** WORK TO BE COMPLETED **
Output every line of the entries below as a Markdown table with the columns "No." and "Line," numbering each row and skipping blank lines.

** Word and element locating entries **
● ● ●

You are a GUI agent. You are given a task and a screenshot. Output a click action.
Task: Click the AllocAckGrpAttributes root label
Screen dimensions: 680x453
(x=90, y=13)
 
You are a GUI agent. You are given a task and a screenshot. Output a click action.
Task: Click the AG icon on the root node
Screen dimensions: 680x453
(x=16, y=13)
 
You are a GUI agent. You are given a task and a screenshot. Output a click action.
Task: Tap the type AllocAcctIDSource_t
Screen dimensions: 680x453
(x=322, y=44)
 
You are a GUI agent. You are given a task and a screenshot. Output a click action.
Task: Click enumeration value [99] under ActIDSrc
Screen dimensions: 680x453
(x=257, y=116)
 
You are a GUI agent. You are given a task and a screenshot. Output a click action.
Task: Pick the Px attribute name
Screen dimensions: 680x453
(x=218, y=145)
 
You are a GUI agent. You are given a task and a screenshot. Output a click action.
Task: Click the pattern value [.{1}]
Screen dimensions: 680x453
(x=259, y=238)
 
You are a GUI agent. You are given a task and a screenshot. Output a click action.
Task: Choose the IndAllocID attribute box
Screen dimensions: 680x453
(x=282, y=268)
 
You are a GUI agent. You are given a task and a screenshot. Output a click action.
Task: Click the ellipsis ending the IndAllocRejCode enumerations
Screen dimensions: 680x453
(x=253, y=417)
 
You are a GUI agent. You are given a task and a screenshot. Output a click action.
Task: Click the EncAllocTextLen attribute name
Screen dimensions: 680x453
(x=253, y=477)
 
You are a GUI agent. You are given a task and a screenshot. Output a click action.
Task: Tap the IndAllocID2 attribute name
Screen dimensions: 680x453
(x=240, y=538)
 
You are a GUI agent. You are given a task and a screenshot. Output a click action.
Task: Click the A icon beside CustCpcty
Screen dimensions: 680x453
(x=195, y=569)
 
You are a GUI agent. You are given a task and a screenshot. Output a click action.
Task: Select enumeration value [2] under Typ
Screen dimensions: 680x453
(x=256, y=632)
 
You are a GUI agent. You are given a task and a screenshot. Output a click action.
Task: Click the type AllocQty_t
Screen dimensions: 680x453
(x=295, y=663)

● ● ●

** CORRECT RESULT **
| No. | Line |
|---|---|
| 1 | You are a GUI agent. You are given a task and a screenshot. Output a click action. |
| 2 | Task: Click the AllocAckGrpAttributes root label |
| 3 | Screen dimensions: 680x453 |
| 4 | (x=90, y=13) |
| 5 | You are a GUI agent. You are given a task and a screenshot. Output a click action. |
| 6 | Task: Click the AG icon on the root node |
| 7 | Screen dimensions: 680x453 |
| 8 | (x=16, y=13) |
| 9 | You are a GUI agent. You are given a task and a screenshot. Output a click action. |
| 10 | Task: Tap the type AllocAcctIDSource_t |
| 11 | Screen dimensions: 680x453 |
| 12 | (x=322, y=44) |
| 13 | You are a GUI agent. You are given a task and a screenshot. Output a click action. |
| 14 | Task: Click enumeration value [99] under ActIDSrc |
| 15 | Screen dimensions: 680x453 |
| 16 | (x=257, y=116) |
| 17 | You are a GUI agent. You are given a task and a screenshot. Output a click action. |
| 18 | Task: Pick the Px attribute name |
| 19 | Screen dimensions: 680x453 |
| 20 | (x=218, y=145) |
| 21 | You are a GUI agent. You are given a task and a screenshot. Output a click action. |
| 22 | Task: Click the pattern value [.{1}] |
| 23 | Screen dimensions: 680x453 |
| 24 | (x=259, y=238) |
| 25 | You are a GUI agent. You are given a task and a screenshot. Output a click action. |
| 26 | Task: Choose the IndAllocID attribute box |
| 27 | Screen dimensions: 680x453 |
| 28 | (x=282, y=268) |
| 29 | You are a GUI agent. You are given a task and a screenshot. Output a click action. |
| 30 | Task: Click the ellipsis ending the IndAllocRejCode enumerations |
| 31 | Screen dimensions: 680x453 |
| 32 | (x=253, y=417) |
| 33 | You are a GUI agent. You are given a task and a screenshot. Output a click action. |
| 34 | Task: Click the EncAllocTextLen attribute name |
| 35 | Screen dimensions: 680x453 |
| 36 | (x=253, y=477) |
| 37 | You are a GUI agent. You are given a task and a screenshot. Output a click action. |
| 38 | Task: Tap the IndAllocID2 attribute name |
| 39 | Screen dimensions: 680x453 |
| 40 | (x=240, y=538) |
| 41 | You are a GUI agent. You are given a task and a screenshot. Output a click action. |
| 42 | Task: Click the A icon beside CustCpcty |
| 43 | Screen dimensions: 680x453 |
| 44 | (x=195, y=569) |
| 45 | You are a GUI agent. You are given a task and a screenshot. Output a click action. |
| 46 | Task: Select enumeration value [2] under Typ |
| 47 | Screen dimensions: 680x453 |
| 48 | (x=256, y=632) |
| 49 | You are a GUI agent. You are given a task and a screenshot. Output a click action. |
| 50 | Task: Click the type AllocQty_t |
| 51 | Screen dimensions: 680x453 |
| 52 | (x=295, y=663) |